#### WHAT TO DO
The listing that follows must be retyped in full, exactly.

RECORDED INFORMATION Start Marker

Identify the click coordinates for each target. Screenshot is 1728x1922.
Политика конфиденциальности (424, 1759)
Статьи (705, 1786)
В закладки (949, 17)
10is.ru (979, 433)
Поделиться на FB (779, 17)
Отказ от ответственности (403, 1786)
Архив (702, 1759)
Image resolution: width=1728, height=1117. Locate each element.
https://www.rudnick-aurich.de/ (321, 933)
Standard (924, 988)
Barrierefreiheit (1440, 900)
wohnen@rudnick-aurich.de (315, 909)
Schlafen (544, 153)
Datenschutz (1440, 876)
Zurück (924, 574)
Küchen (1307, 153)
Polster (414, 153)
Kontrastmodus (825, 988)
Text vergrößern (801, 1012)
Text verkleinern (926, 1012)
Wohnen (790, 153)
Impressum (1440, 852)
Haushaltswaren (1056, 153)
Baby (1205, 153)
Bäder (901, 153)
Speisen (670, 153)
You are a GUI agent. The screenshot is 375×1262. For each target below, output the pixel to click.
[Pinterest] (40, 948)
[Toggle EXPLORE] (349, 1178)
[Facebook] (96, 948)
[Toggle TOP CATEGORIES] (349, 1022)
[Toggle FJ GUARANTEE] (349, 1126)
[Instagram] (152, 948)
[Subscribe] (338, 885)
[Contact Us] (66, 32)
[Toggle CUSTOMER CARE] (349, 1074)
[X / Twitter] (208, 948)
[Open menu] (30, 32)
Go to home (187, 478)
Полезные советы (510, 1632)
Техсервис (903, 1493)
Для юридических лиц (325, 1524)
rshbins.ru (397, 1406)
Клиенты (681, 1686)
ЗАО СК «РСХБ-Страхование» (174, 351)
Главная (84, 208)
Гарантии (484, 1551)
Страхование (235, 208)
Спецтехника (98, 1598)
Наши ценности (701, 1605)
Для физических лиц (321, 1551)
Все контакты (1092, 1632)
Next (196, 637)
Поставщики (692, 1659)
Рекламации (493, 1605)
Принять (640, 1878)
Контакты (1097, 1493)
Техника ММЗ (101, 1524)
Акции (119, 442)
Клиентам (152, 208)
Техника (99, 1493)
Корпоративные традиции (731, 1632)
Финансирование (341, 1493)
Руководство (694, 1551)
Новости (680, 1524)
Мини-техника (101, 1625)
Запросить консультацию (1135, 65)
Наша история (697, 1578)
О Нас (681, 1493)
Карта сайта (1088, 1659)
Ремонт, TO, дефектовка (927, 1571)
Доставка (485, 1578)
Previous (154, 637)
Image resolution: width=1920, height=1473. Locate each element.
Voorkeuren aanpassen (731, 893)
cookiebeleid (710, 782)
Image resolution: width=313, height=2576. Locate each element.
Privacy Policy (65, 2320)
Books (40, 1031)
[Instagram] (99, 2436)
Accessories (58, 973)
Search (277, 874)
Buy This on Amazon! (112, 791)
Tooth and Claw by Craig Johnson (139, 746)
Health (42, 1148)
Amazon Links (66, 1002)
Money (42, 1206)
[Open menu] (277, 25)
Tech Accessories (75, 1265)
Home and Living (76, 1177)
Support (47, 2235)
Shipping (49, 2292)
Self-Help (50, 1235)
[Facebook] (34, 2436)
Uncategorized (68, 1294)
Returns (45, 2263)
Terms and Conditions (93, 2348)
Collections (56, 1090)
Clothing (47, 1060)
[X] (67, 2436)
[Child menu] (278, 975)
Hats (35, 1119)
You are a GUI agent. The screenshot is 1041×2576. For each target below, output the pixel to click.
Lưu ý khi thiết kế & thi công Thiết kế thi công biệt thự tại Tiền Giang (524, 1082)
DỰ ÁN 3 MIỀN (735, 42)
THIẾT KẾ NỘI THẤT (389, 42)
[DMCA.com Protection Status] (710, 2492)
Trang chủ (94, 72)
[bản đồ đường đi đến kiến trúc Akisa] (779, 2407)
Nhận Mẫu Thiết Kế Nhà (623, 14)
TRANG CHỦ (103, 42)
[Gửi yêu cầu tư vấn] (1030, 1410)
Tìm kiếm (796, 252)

RECORDED INFORMATION End Marker

#### RESULT FOR THIS TASK
Identify the click coordinates for each target. Screenshot is 1728x1922.
Политика конфиденциальности (424, 1759)
Статьи (705, 1786)
В закладки (949, 17)
10is.ru (979, 433)
Поделиться на FB (779, 17)
Отказ от ответственности (403, 1786)
Архив (702, 1759)
Image resolution: width=1728, height=1117. Locate each element.
https://www.rudnick-aurich.de/ (321, 933)
Standard (924, 988)
Barrierefreiheit (1440, 900)
wohnen@rudnick-aurich.de (315, 909)
Schlafen (544, 153)
Datenschutz (1440, 876)
Zurück (924, 574)
Küchen (1307, 153)
Polster (414, 153)
Kontrastmodus (825, 988)
Text vergrößern (801, 1012)
Text verkleinern (926, 1012)
Wohnen (790, 153)
Impressum (1440, 852)
Haushaltswaren (1056, 153)
Baby (1205, 153)
Bäder (901, 153)
Speisen (670, 153)
You are a GUI agent. The screenshot is 375×1262. For each target below, output the pixel to click.
[Pinterest] (40, 948)
[Toggle EXPLORE] (349, 1178)
[Facebook] (96, 948)
[Toggle TOP CATEGORIES] (349, 1022)
[Toggle FJ GUARANTEE] (349, 1126)
[Instagram] (152, 948)
[Subscribe] (338, 885)
[Contact Us] (66, 32)
[Toggle CUSTOMER CARE] (349, 1074)
[X / Twitter] (208, 948)
[Open menu] (30, 32)
Go to home (187, 478)
Полезные советы (510, 1632)
Техсервис (903, 1493)
Для юридических лиц (325, 1524)
rshbins.ru (397, 1406)
Клиенты (681, 1686)
ЗАО СК «РСХБ-Страхование» (174, 351)
Главная (84, 208)
Гарантии (484, 1551)
Страхование (235, 208)
Спецтехника (98, 1598)
Наши ценности (701, 1605)
Для физических лиц (321, 1551)
Все контакты (1092, 1632)
Next (196, 637)
Поставщики (692, 1659)
Рекламации (493, 1605)
Принять (640, 1878)
Контакты (1097, 1493)
Техника ММЗ (101, 1524)
Акции (119, 442)
Клиентам (152, 208)
Техника (99, 1493)
Корпоративные традиции (731, 1632)
Финансирование (341, 1493)
Руководство (694, 1551)
Новости (680, 1524)
Мини-техника (101, 1625)
Запросить консультацию (1135, 65)
Наша история (697, 1578)
О Нас (681, 1493)
Карта сайта (1088, 1659)
Ремонт, TO, дефектовка (927, 1571)
Доставка (485, 1578)
Previous (154, 637)
Image resolution: width=1920, height=1473. Locate each element.
Voorkeuren aanpassen (731, 893)
cookiebeleid (710, 782)
Image resolution: width=313, height=2576. Locate each element.
Privacy Policy (65, 2320)
Books (40, 1031)
[Instagram] (99, 2436)
Accessories (58, 973)
Search (277, 874)
Buy This on Amazon! (112, 791)
Tooth and Claw by Craig Johnson (139, 746)
Health (42, 1148)
Amazon Links (66, 1002)
Money (42, 1206)
[Open menu] (277, 25)
Tech Accessories (75, 1265)
Home and Living (76, 1177)
Support (47, 2235)
Shipping (49, 2292)
Self-Help (50, 1235)
[Facebook] (34, 2436)
Uncategorized (68, 1294)
Returns (45, 2263)
Terms and Conditions (93, 2348)
Collections (56, 1090)
Clothing (47, 1060)
[X] (67, 2436)
[Child menu] (278, 975)
Hats (35, 1119)
You are a GUI agent. The screenshot is 1041×2576. For each target below, output the pixel to click.
Lưu ý khi thiết kế & thi công Thiết kế thi công biệt thự tại Tiền Giang (524, 1082)
DỰ ÁN 3 MIỀN (735, 42)
THIẾT KẾ NỘI THẤT (389, 42)
[DMCA.com Protection Status] (710, 2492)
Trang chủ (94, 72)
[bản đồ đường đi đến kiến trúc Akisa] (779, 2407)
Nhận Mẫu Thiết Kế Nhà (623, 14)
TRANG CHỦ (103, 42)
[Gửi yêu cầu tư vấn] (1030, 1410)
Tìm kiếm (796, 252)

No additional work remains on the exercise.